Having considered the parties' respective positions, the Court concludes that Sturgeon's arguments are misplaced. In addition to the fact that Sturgeon was aware of the transition area of the floor, the condition of the floor was open and obvious to all invitees. Further, if the area were obstructed by a shopper pushing a cart, the cart would encounter the lip before the shopper. Additionally, the difference in color serves to provide warning to shoppers of the changes to be encountered. A shopper would not be required to look directly downward to observe this distinction.

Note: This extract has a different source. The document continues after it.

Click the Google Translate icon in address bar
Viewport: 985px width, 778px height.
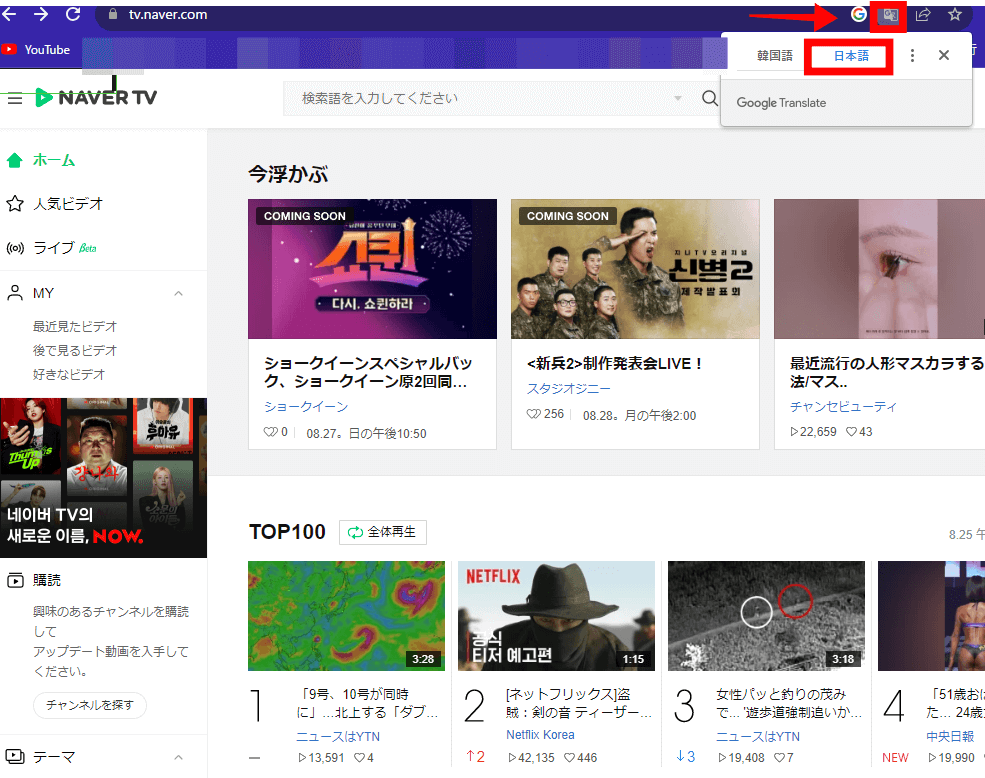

The fact here are also distinct from those presented in Jones v. Winn-Dixie, 458 S.W.2d 767. Unlike Jones, this case does not involve a change in walkway due to a concrete abutment which was difficult to observe due to lighting conditions or lack of color contrast. A reasonable person in Sturgeon's position would perceive the change in the floor's surface (and elevation) and appreciate any inherent risk associated with the change. And unlike the facts presented in Horne v. Precision Cars of Lexington, 170 S.W.3d 364, the floor condition which Sturgeon encountered was not only obvious, it was known to him. Here, nothing was hidden from view and there is no indication that Sturgeon was distracted in any way. Instead, he simply lost his balance and fell. Under the circumstances, the floor's condition and the risk it presented were apparent to, and would be recognized by, a reasonable person in Sturgeon's position, exercising ordinary perception, intelligence and judgment.
The Court also rejects the Plaintiff's argument that, notwithstanding the fact that the condition in issue was open and obvious, Wal-Mart owed a duty to warn him because it should have anticipated the harm despite Sturgeon's knowledge of the condition. Accepting such an argument under the facts of this case would essentially require Wal-Mart to become absolutely liable to all customers for nearly all injuries occurring on its property. Such is not required under applicable Kentucky law.
III. Conclusion
There are no material issues of fact which preclude summary judgment. Further, Defendant Wal-Mart Stores East, L.P., has demonstrated that it is entitled to judgment as a matter of law. Accordingly, it is hereby ORDERED as follows:
1. Defendant Wal-Mart Stores East, L.P.'s motion for summary judgment [Record No. 12] is GRANTED.
2. The claims asserted in this action by Plaintiff Marvin Sturgeon against Defendant Wal-Mart Stores East, L.P., are DISMISSED, with prejudice.
3. This action is hereby DISMISSED, and STRICKEN from the Court's docket.
4. A separate Judgment will be entered in favor of Defendant Wal-Mart Stores East, L.P. this date.